そこで、以下の2つのフォントをダウンロードします。これは利用しているフォントに依りますのでご注意ください。恐らくこの2つのフォントはデフォルトで利用されると思います。
ダウンロード&展開したら、 fonts
フォルダ(新規作成)以下に配置します。
fonts
├── noto_sans
│ ├── NotoSansJP-Black.otf
│ ├── NotoSansJP-Bold.otf
│ ├── NotoSansJP-Light.otf
│ ├── NotoSansJP-Medium.otf
│ ├── NotoSansJP-Regular.otf
│ ├── NotoSansJP-Thin.otf
│ └── OFL.txt
└── roboto
├── LICENSE.txt
├── Roboto-Black.ttf
├── Roboto-BlackItalic.ttf
├── Roboto-Bold.ttf
├── Roboto-BoldItalic.ttf
├── Roboto-Italic.ttf
├── Roboto-Light.ttf
├── Roboto-LightItalic.ttf
├── Roboto-Medium.ttf
├── Roboto-MediumItalic.ttf
├── Roboto-Regular.ttf
├── Roboto-Thin.ttf
└── Roboto-ThinItalic.ttf
そして、 pubspec.yaml に設定を追加します。
flutter:
fonts:
- family: Noto Sans JP
fonts:
- asset: fonts/noto_sans/NotoSansJP-Black.otf
weight: 900
- asset: fonts/noto_sans/NotoSansJP-Bold.otf
weight: 700
- asset: fonts/noto_sans/NotoSansJP-Light.otf
weight: 300
- asset: fonts/noto_sans/NotoSansJP-Medium.otf
weight: 500
- asset: fonts/noto_sans/NotoSansJP-Regular.otf
weight: 400
- asset: fonts/noto_sans/NotoSansJP-Thin.otf
weight: 100
- family: Roboto
fonts:
- asset: fonts/roboto/Roboto-Thin.ttf
weight: 100
- asset: fonts/roboto/Roboto-Light.ttf
weight: 300
- asset: fonts/roboto/Roboto-Regular.ttf
weight: 400
- asset: fonts/roboto/Roboto-Medium.ttf
weight: 500
- asset: fonts/roboto/Roboto-Bold.ttf
weight: 700
- asset: fonts/roboto/Roboto-Black.ttf
weight: 900
最後に、main.dartなりでアプリを立ち上げる際にフォントを指定します。

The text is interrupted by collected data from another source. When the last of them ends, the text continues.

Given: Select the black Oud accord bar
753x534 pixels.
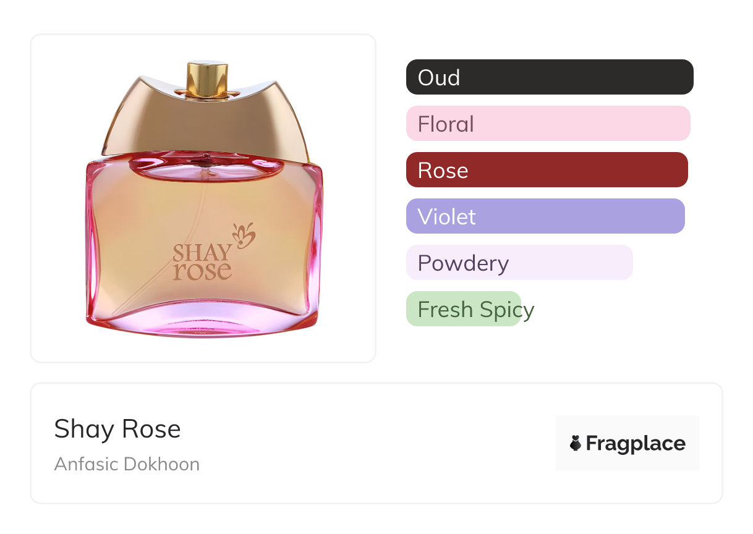Looking at the screenshot, I should pyautogui.click(x=549, y=77).
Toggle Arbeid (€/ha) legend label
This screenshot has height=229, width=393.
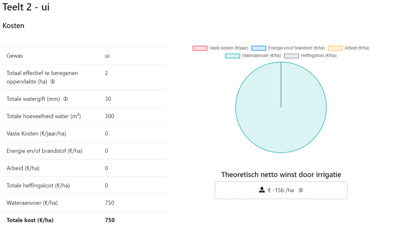[x=357, y=48]
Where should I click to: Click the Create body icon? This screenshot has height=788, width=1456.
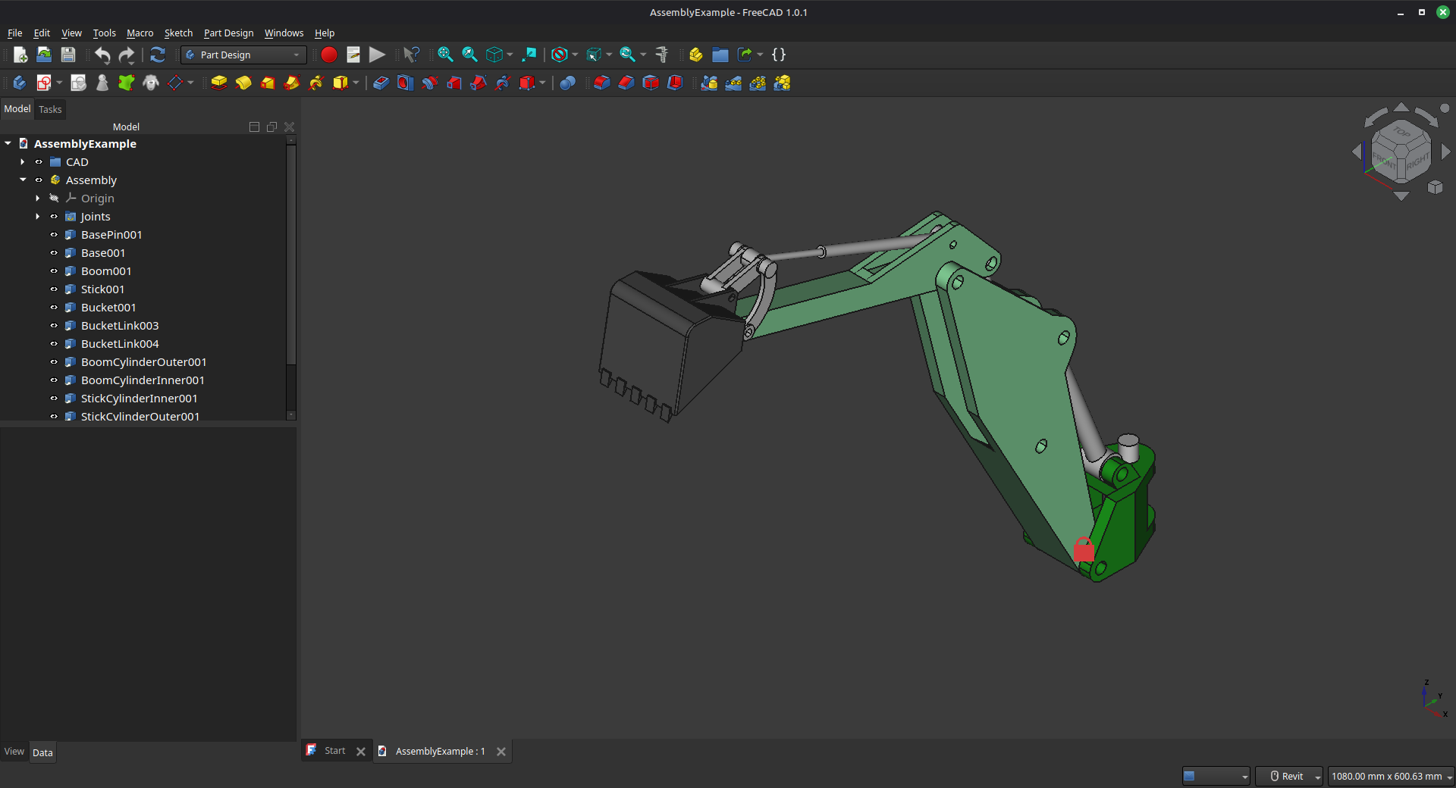20,83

これは中華フォントの異なる漢字が適用されるのも防止できます。
return MaterialApp(
title: 'Flutter Demo',
theme: ThemeData(primarySwatch: Colors.blue, fontFamily: 'Noto Sans JP'),
home: const MyAppPage(),
);
まとめ
これで必要なファイルがlocalhost経由で取得できるようになり、オフラインでも開発が進められるようになります。
ニフクラ mobile backendやHexabaseのようなクラウドサービスをアプリ内で使っている場合には、そこはネットワーク必須になってしまうのですが…UI調整などはオフラインで進められるでしょう。